If its performances weren’t so good, the film itself would be much less. Brolin inhabits Bush admirably, finding sympathy in his privileged life. Dreyfus’ Cheney is both arrogant and reptilian, while Cromwell brings perhaps undeserved stature to George H.W. Bush. Wright gives Powell a surprising vulnerability, whom Stanley Weiser’s script uses as the sole and diminishing voice of reason in the buildup to the Iraqi invasion. Unfortunately Thandie Newton’s turn as Rice is more impersonation than performance, and Jones (Notorious) seems to have not yet rinsed all the Truman Capote out of his acting technique. Elizabeth Banks isn’t given enough to do as First Lady Laura Bush, though she makes the most of her time in giving Laura the gravitas and affection that anchor her often-impulsive husband to Earth.

w-6“The absence of evidence,” Rumsfeld exclaims in a crucial scene, “is not evidence of absence.” Such wisdom ironically thumbnails the film’s fatal flaw. Stone leaves out much of what’s made Bush’s presidency now officially the least popular in seventy years, including among other self-destructing moments the Hurricane Katrina debacle and the infamous My Pet Goat photo op the morning of September 11. Why the film avoids such moments is left unclear. Would their inclusion impair the tightrope objectivity Stone seems determined to put forward? Obviously detailing all the events and calamities of Bush’s monumentally controversial administration would require a series of films. But the omission of 9/11 and Katrina comes across as careening around cornerstone events. By way of comparison, would a biography of Franklin Roosevelt omit Pearl Harbor, or the Great Depression? Could a biography of Lincoln ignore the Emancipation Proclamation?

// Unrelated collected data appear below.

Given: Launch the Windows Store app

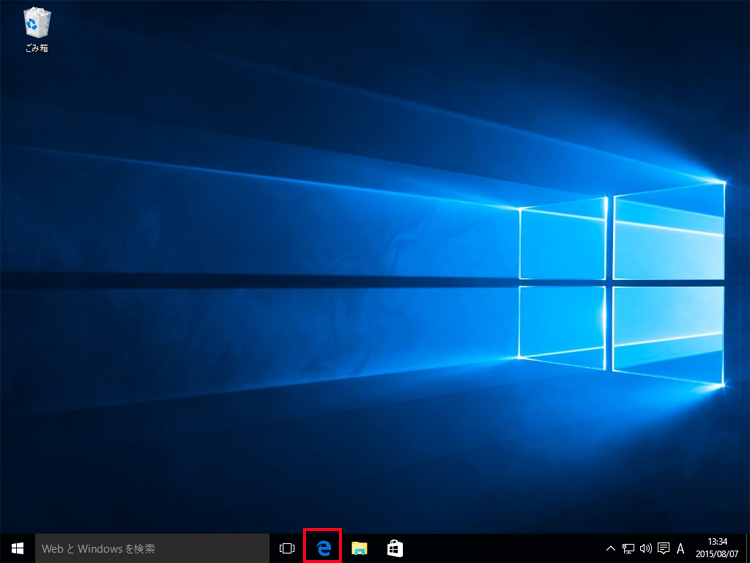Looking at the screenshot, I should tap(395, 548).
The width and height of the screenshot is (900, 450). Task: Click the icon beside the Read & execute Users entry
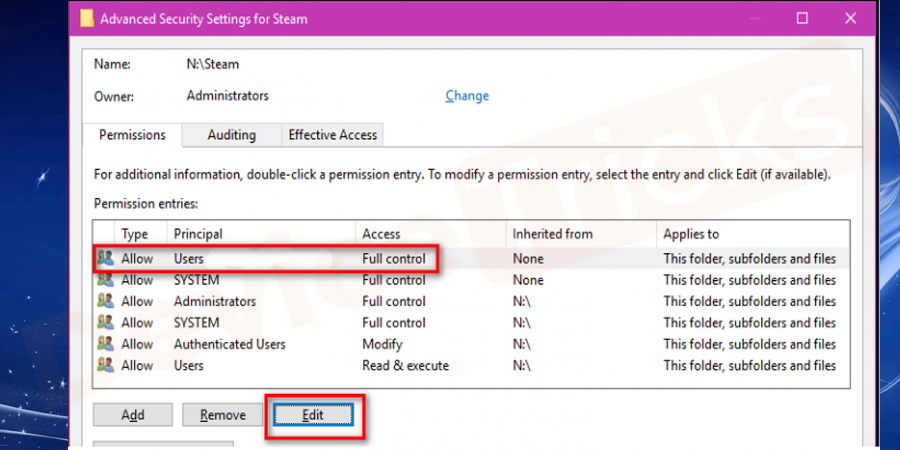click(x=105, y=366)
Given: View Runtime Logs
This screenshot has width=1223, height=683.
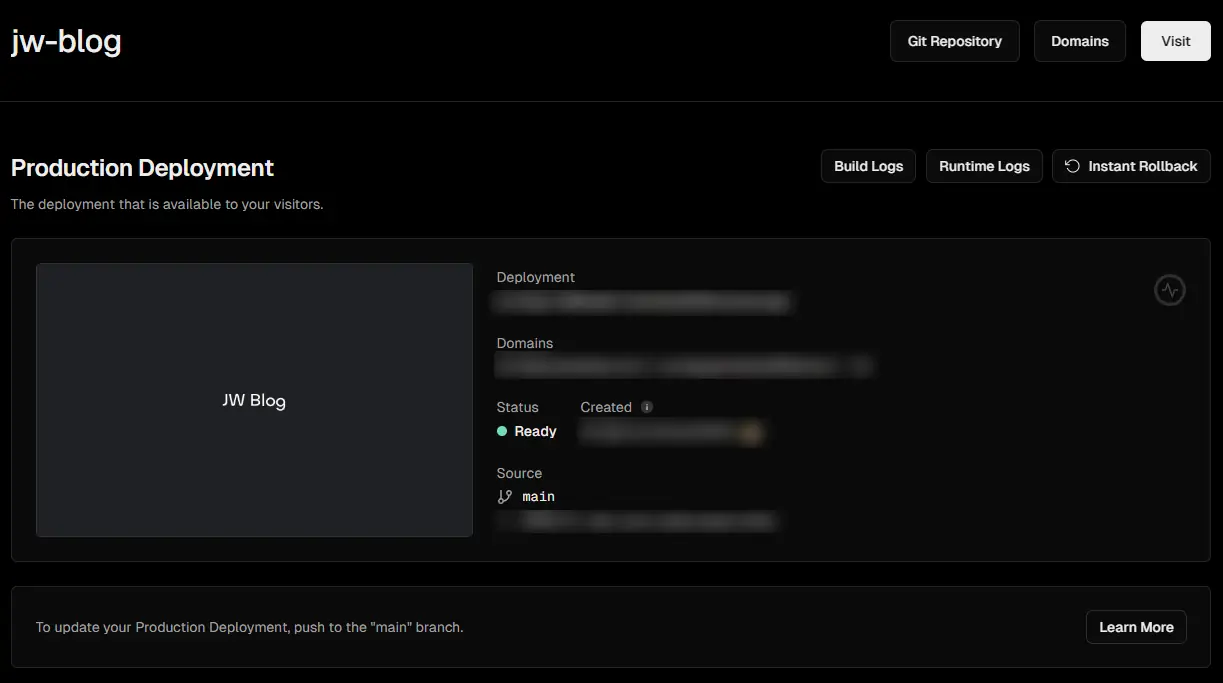Looking at the screenshot, I should tap(984, 166).
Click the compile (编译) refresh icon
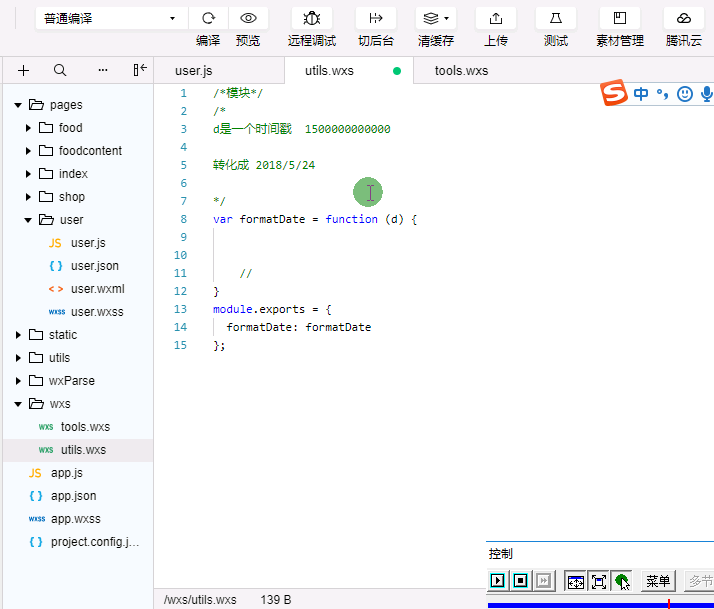The height and width of the screenshot is (609, 714). (x=208, y=18)
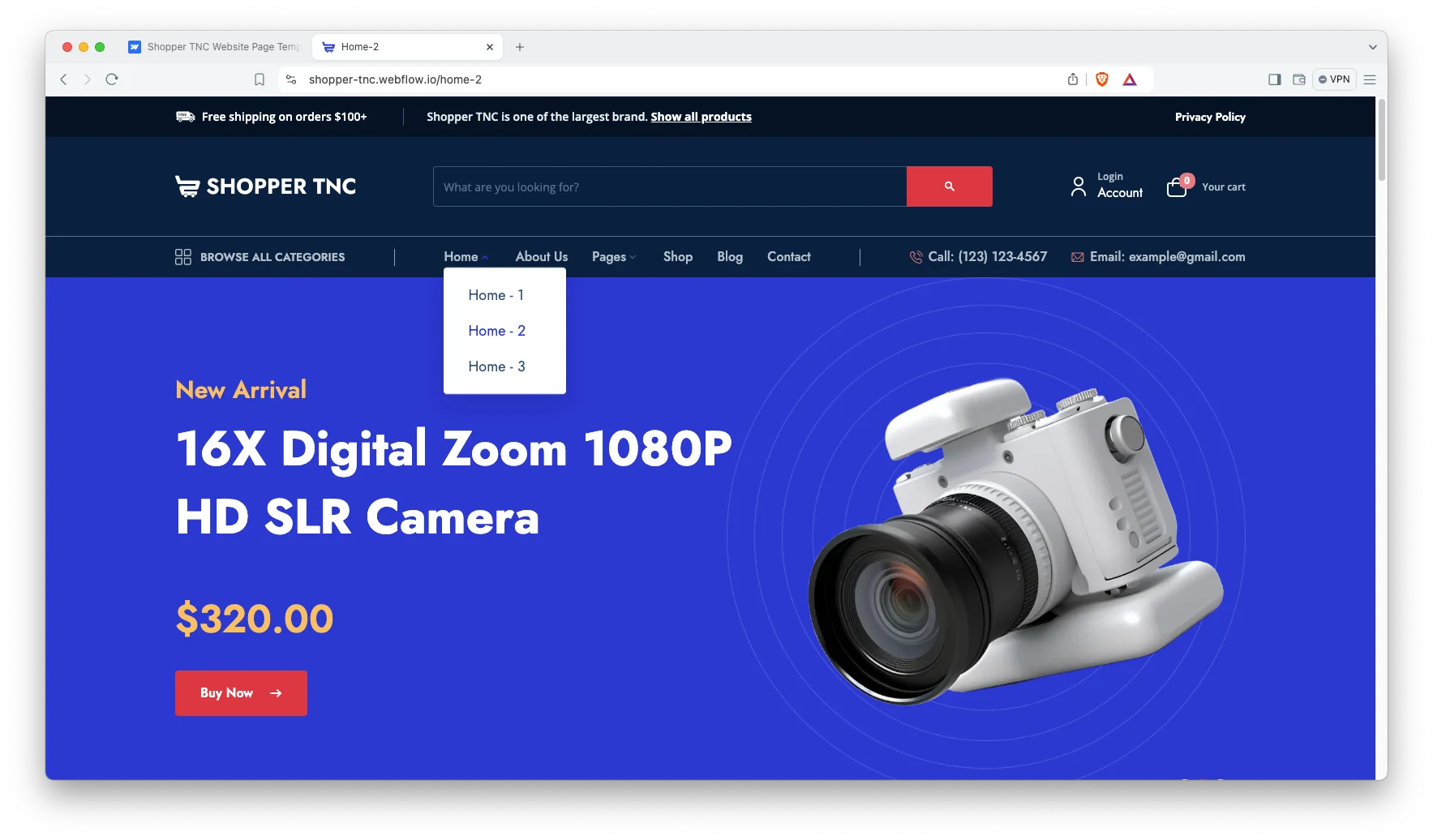Click the browser share icon
Viewport: 1433px width, 840px height.
click(x=1073, y=79)
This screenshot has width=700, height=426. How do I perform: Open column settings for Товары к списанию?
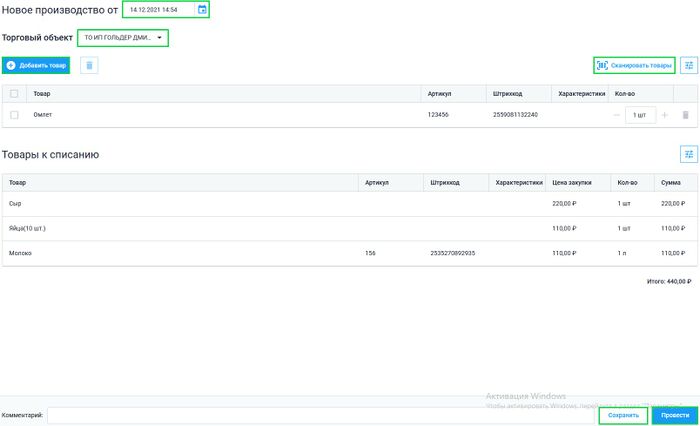click(x=688, y=154)
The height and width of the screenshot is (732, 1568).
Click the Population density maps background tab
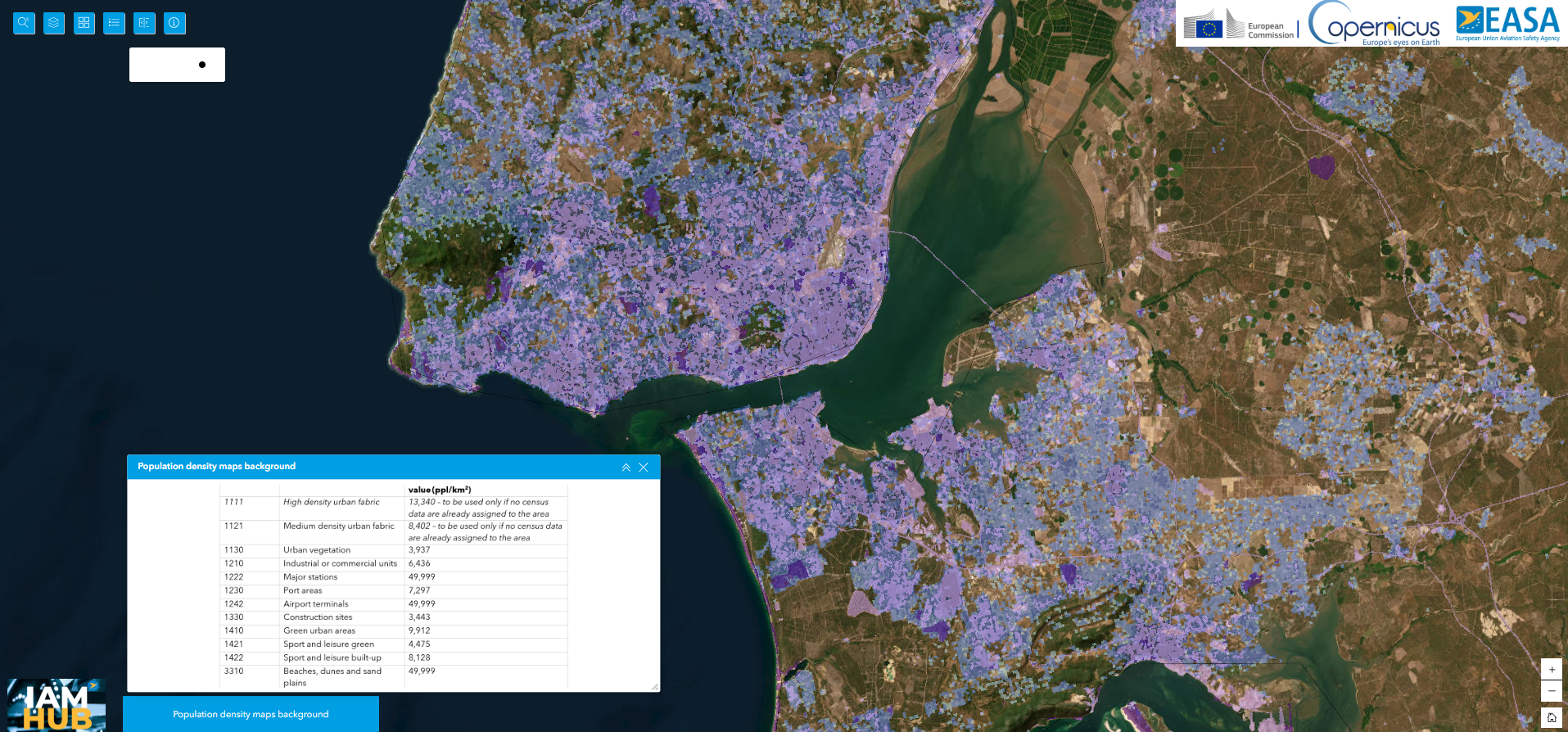[251, 714]
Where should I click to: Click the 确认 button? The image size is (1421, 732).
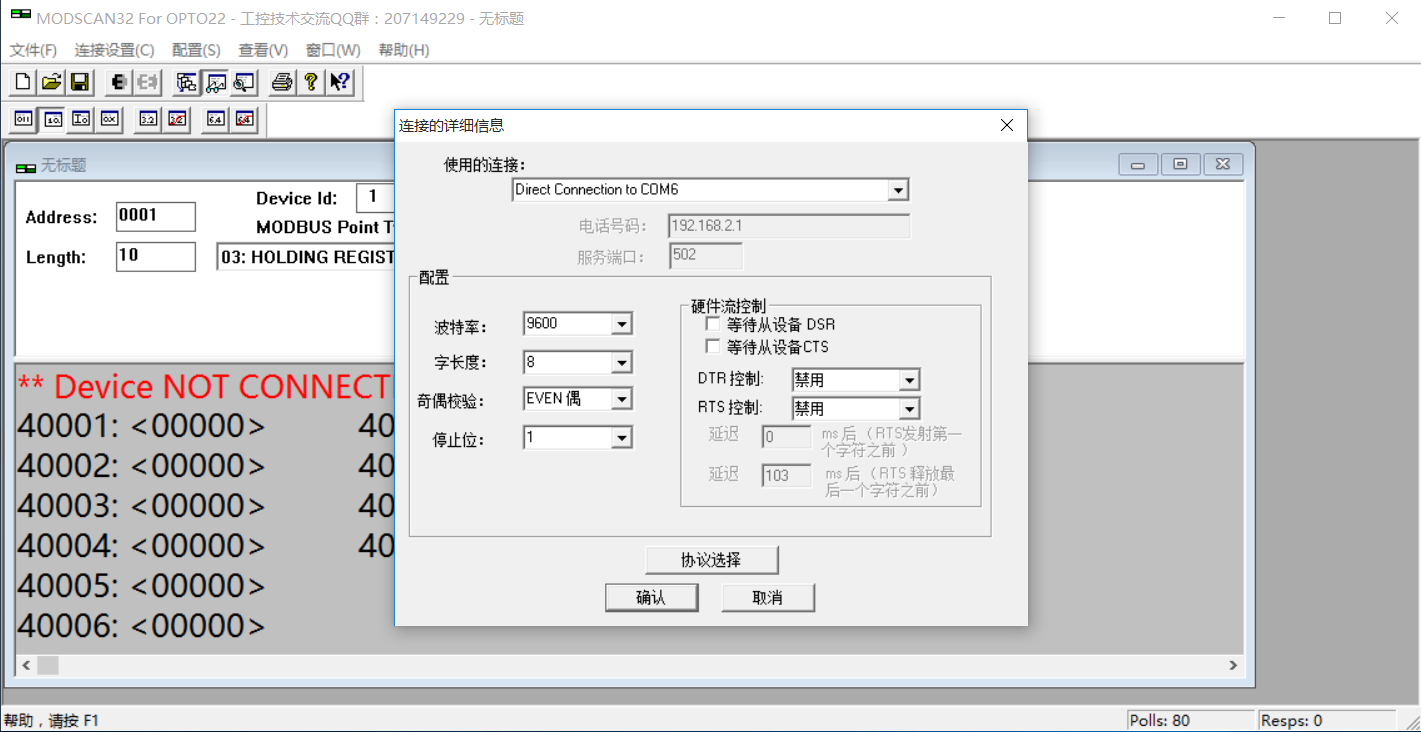pyautogui.click(x=650, y=598)
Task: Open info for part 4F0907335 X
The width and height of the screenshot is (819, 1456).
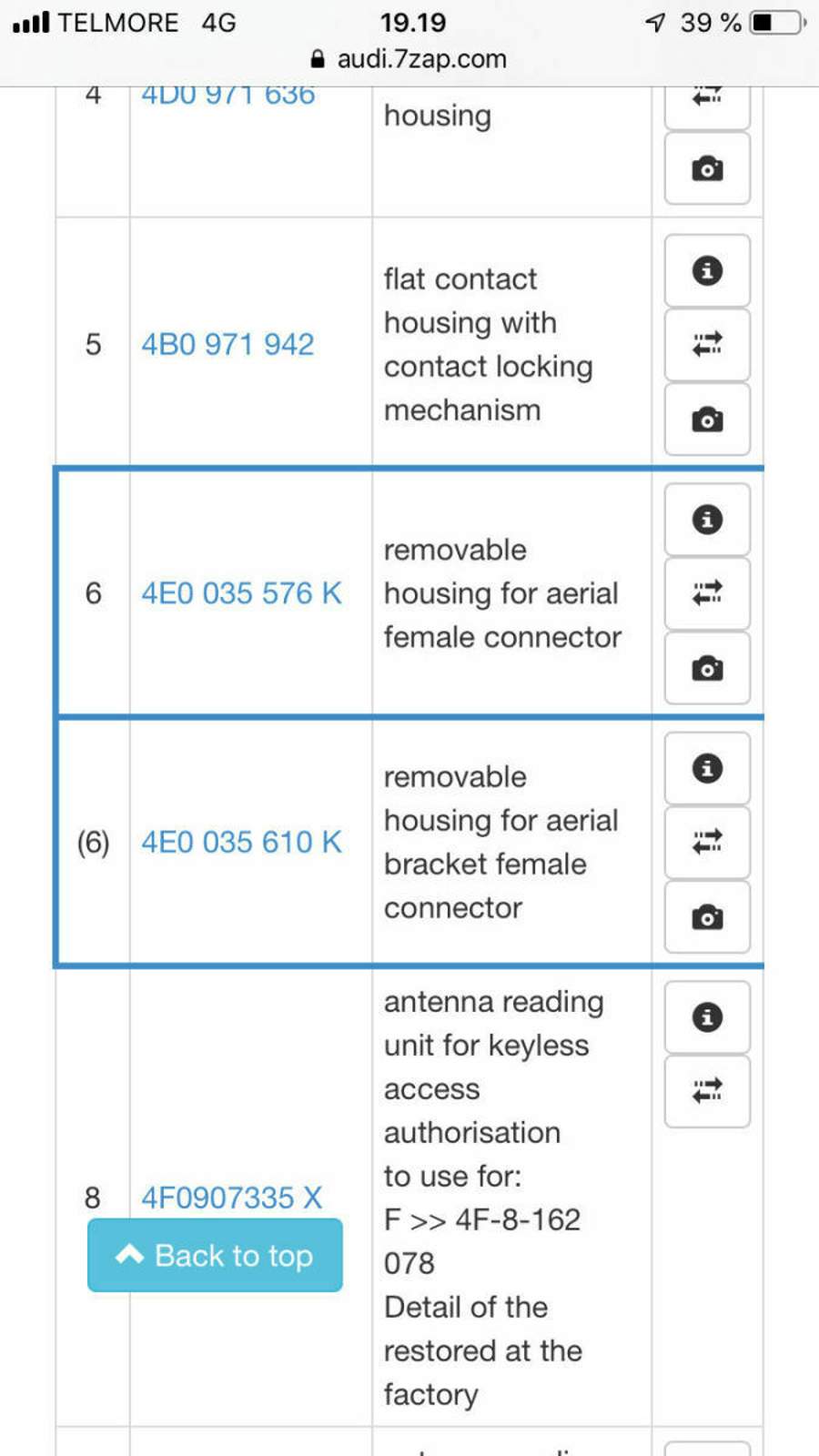Action: tap(707, 1017)
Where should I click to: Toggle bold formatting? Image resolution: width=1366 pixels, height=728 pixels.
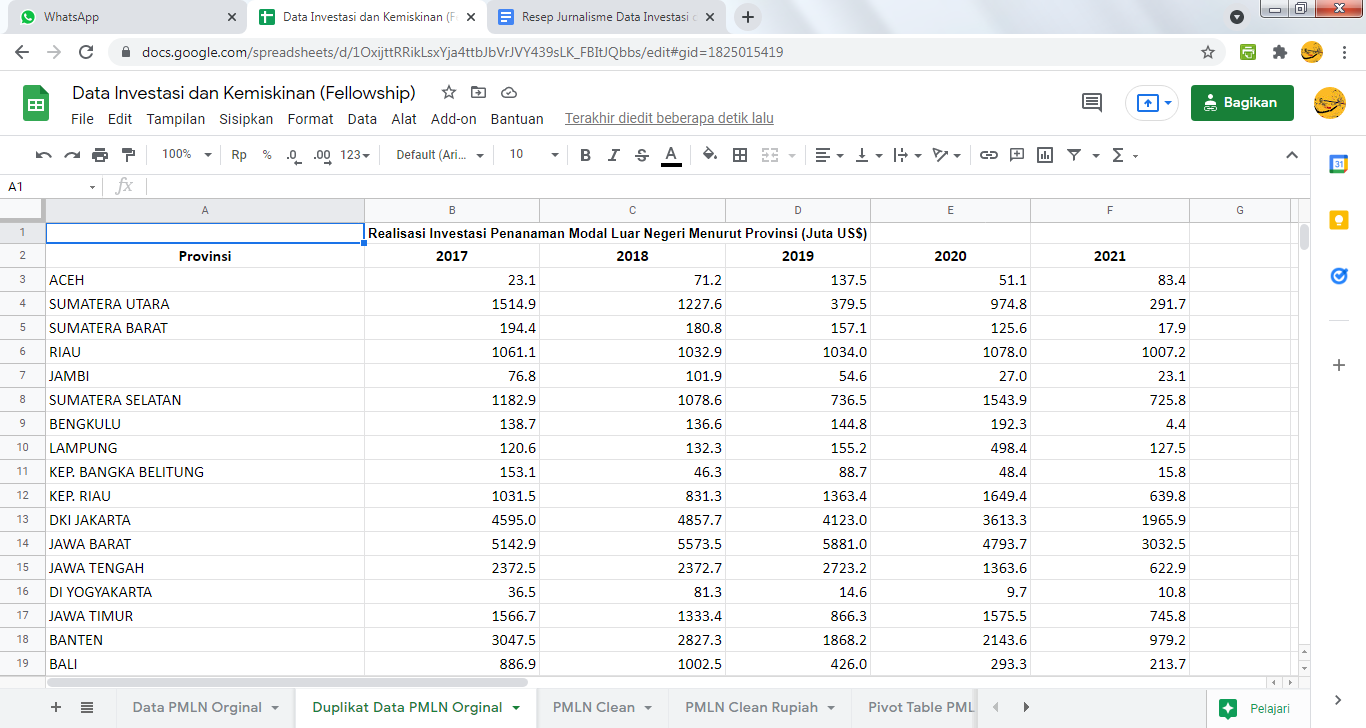tap(586, 155)
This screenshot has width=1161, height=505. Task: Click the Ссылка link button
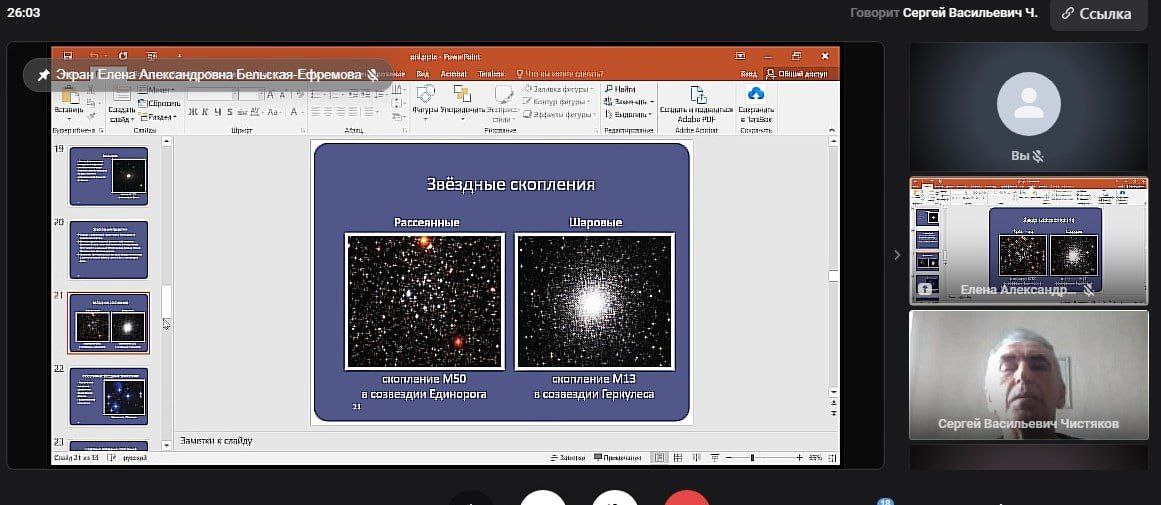(1098, 14)
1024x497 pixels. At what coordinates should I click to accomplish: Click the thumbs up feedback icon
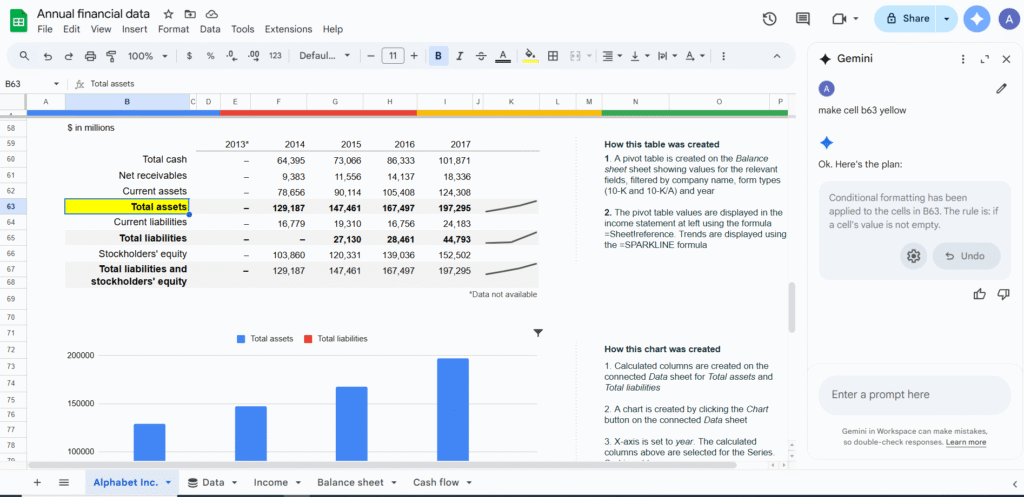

Stone rose to the top tier of American directors in the 1980s following a trio of very good films (Salvador, Platoon, Wall Street) that were ferocious in their attempts to spur public discourse of historically significant events. His track record since has been spotty, though no less ambitious. Platoon, his best film, benefited from historical perspective, and maybe that distance is what’s missing here. Or maybe not. Though missing the heavy-handed pathos of 1995′s Nixon, W. stills fails to make a compelling case either for sympathy or damnation. Better films than this will likely be made of America’s least popular president. It’s probably just going to take a while for them to arrive.